Debugging Without a Razor

PUBLISHED ON MAR 21, 2022 : 917 words, 5 minute read β€” SOFTWARE DEVELOPMENT

My team was building a new product at work, and as a part of it, deploying an API to prod for the first time. Everything worked perfectly in QA, so we buckled up and started a pipeline build running for prod deployment… it worked! Houston we have lift off πŸš€. I went to do the final check that our UI could communicate with the API - drat. Timeouts. Even less fun than the ones I got as a child, since at least those had a clear answer of what went wrong. Time to roll up the sleeves and get the debugging train rolling.

Pest control πŸͺ² πŸ”—︎

Debugging commences. First question to answer is if the connection is breaking because of our code, or before it reaches it.

πŸ–₯️ UI - πŸ”ƒTimeouts ------(πŸ’₯ here?)-------> πŸ“œ API (πŸ’₯ here?)

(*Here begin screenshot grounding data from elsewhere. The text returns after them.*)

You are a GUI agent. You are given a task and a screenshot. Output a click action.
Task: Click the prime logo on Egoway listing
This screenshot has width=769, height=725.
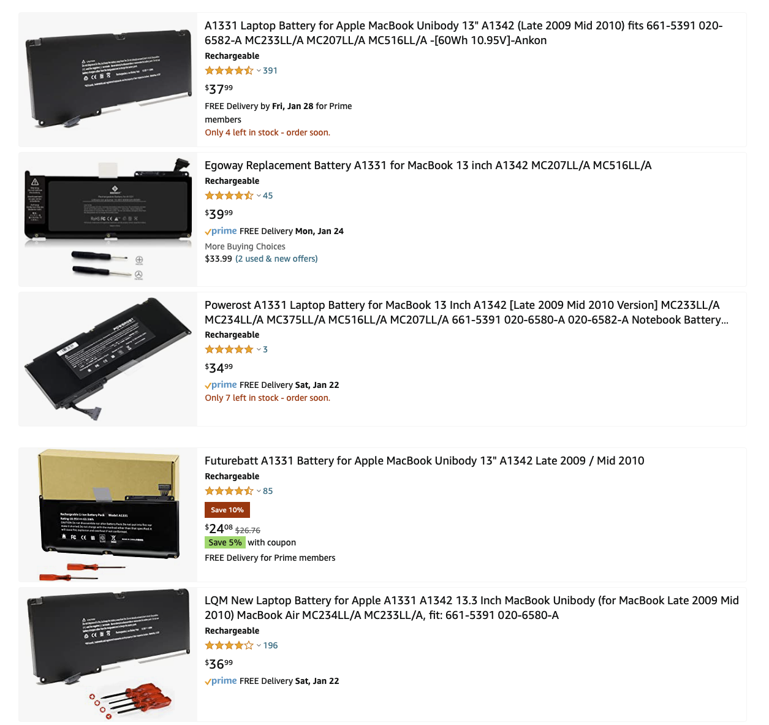coord(221,231)
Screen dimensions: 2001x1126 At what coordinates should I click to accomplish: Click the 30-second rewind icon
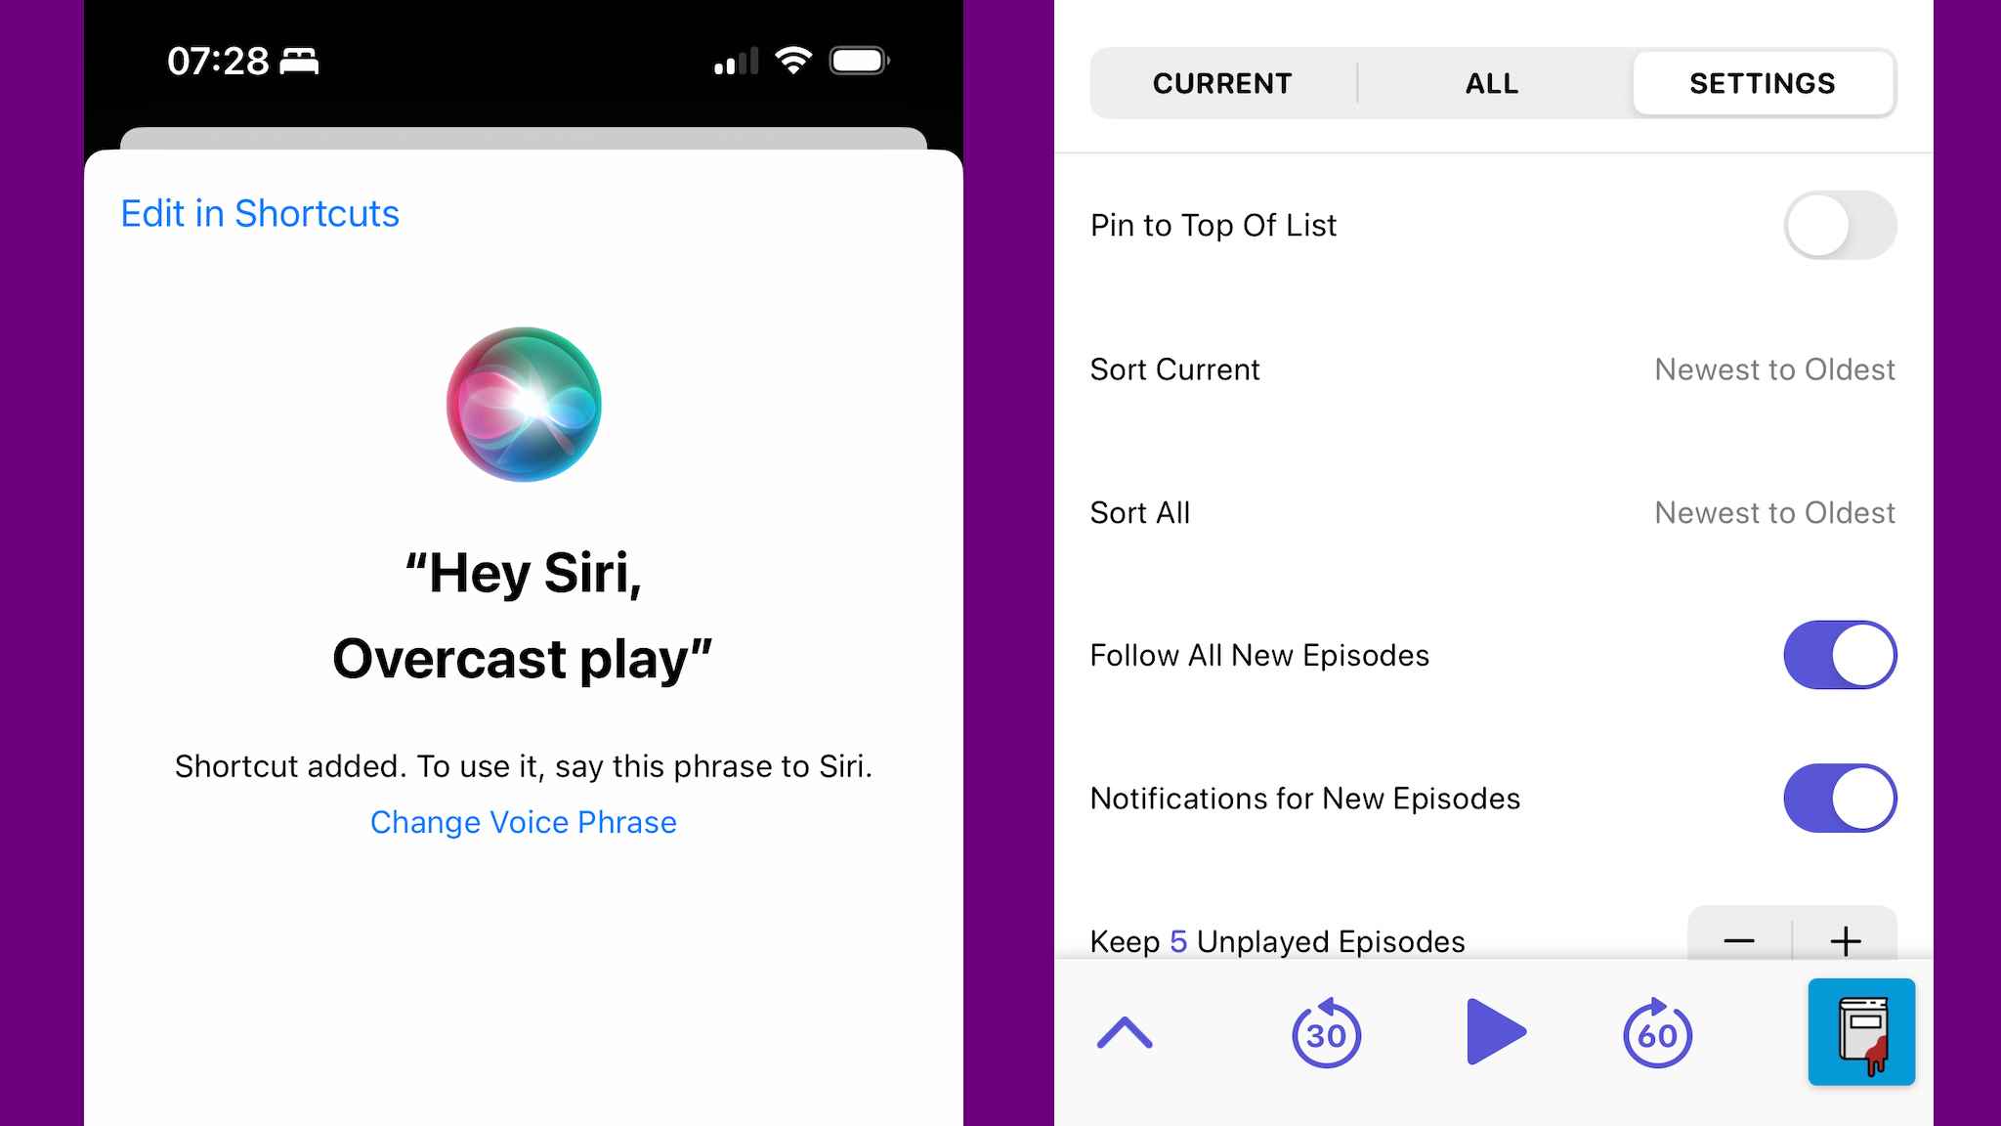click(1324, 1034)
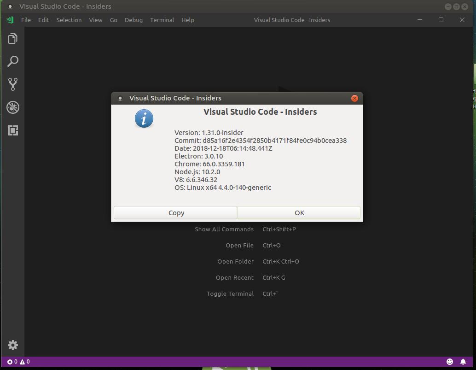Open the feedback smiley icon
The width and height of the screenshot is (476, 370).
(450, 362)
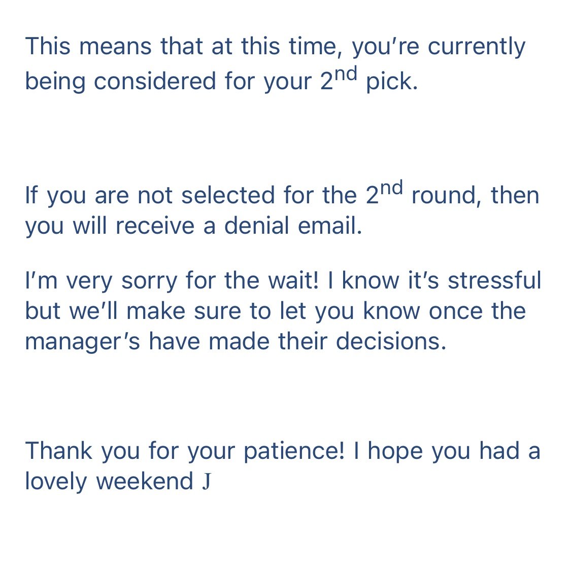Click the word 'considered' in first paragraph
Viewport: 571px width, 577px height.
(x=155, y=81)
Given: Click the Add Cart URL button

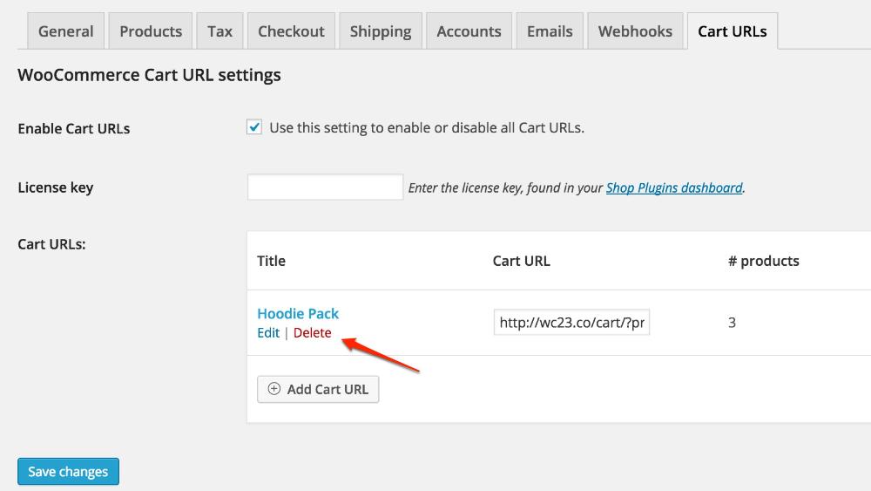Looking at the screenshot, I should (x=318, y=389).

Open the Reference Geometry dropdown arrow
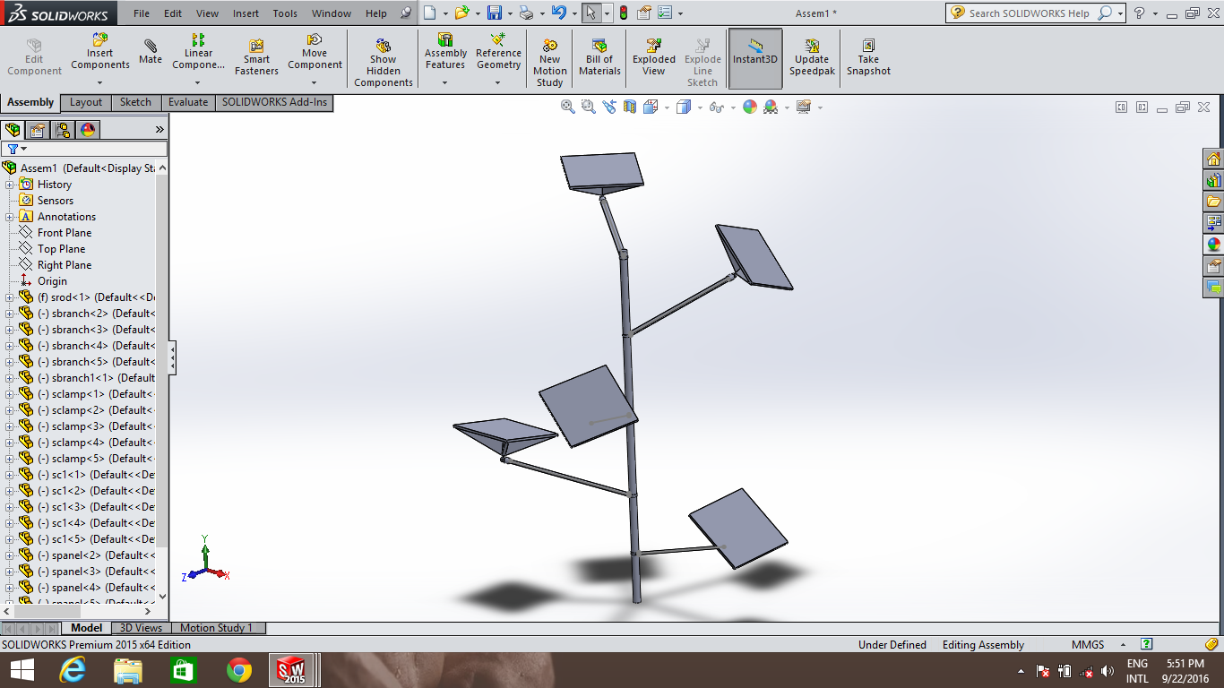(498, 83)
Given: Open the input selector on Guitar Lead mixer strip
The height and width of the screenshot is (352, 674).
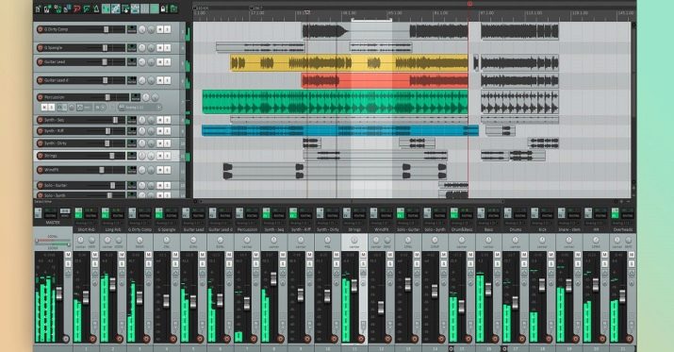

Since I could see a Lambda event each time I used the UI hidden among the health checks, I could tell the request was making it to our code. That eliminates a whole slew of frustrating debugging possibilities, including:

  • misconfigured ALBs
  • misconfigured Internal gateway
  • CNAMEs not set correctly (or other DNS fun)
  • …all the other glue that holds the internet together

We’re left to explore potential issues within our code. Some of the patterns I’ve run into in the past that my mind jumped to:

  • Bug in the build tool
    • sorry, it was a β€œfeature” (that was undocumented, and didn’t happen in QA πŸ™„)
  • YAML anchors in the build config not expanding in the way I expected
    • Like all code, what I imagine is happening in my head is not a 1:1 mapping to the code I write. Anchors are great for being DRY, but can be a bit harder to debug since you can’t CTRL+F them like you could if you copy pasted the fields.
  • Proxies when our code reaches out to downstream service
    • I’ve had the pleasure in the past of bug-hunting for days with a team member only to find out we were missing a single character on a domain in our NO_PROXY list.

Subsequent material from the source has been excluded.